Sullivan attempted to dissect what makes Meb gem-stone rare in a world so often saddled with tales of spoiled, self-absorbed athletes. The man who authored 500 or so majority opinions during 19 years on the bench spit out words like integrity and selflessness and grace.
Then, he simply told a story.
“He and his family probably spent six hours this week, sitting on benches in front of the Eritrean immigration ministry, waiting to get their exit visas,” Sullivan recalled. “Don’t tell me that a phone call from his agent to the embassy couldn’t have gotten that done.
“He was not about to trade on his celebrity status to get something the average American visitor to Eritrea couldn’t. This humble man wasn’t about to say, ‘Don’t you know who I am?’ ”
The athletic part of who Keflezighi is: No other person on Planet Earth has won Boston, New York and an Olympic medal — a 2004 silver in Athens. The most intriguing part, though, has nothing to do with altitude training or stretching regimens.

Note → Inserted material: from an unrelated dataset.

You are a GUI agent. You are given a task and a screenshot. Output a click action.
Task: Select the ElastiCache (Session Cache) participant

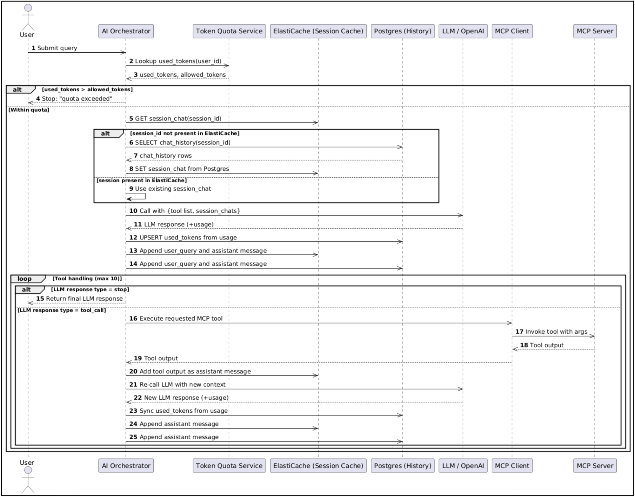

Bemnet Keflezighi, one of Meb’s 10 siblings, sat on that rock all those years ago as a mysterious infection attacked his calf and threatened his life in a part of the world with limited medical recourse.
Amid the happy chaos of the late-July family reunion, Bemnet peeled away to point out the Tigrinya translation of Mebrahtom.
“His name means ‘Let there be light,’ and he lives up to that,” Bemnet said. “He’s a light to his family, a light to his country, a light to his adopted country (U.S.). We’re proud of him. Most athletes get big-headed. Not him.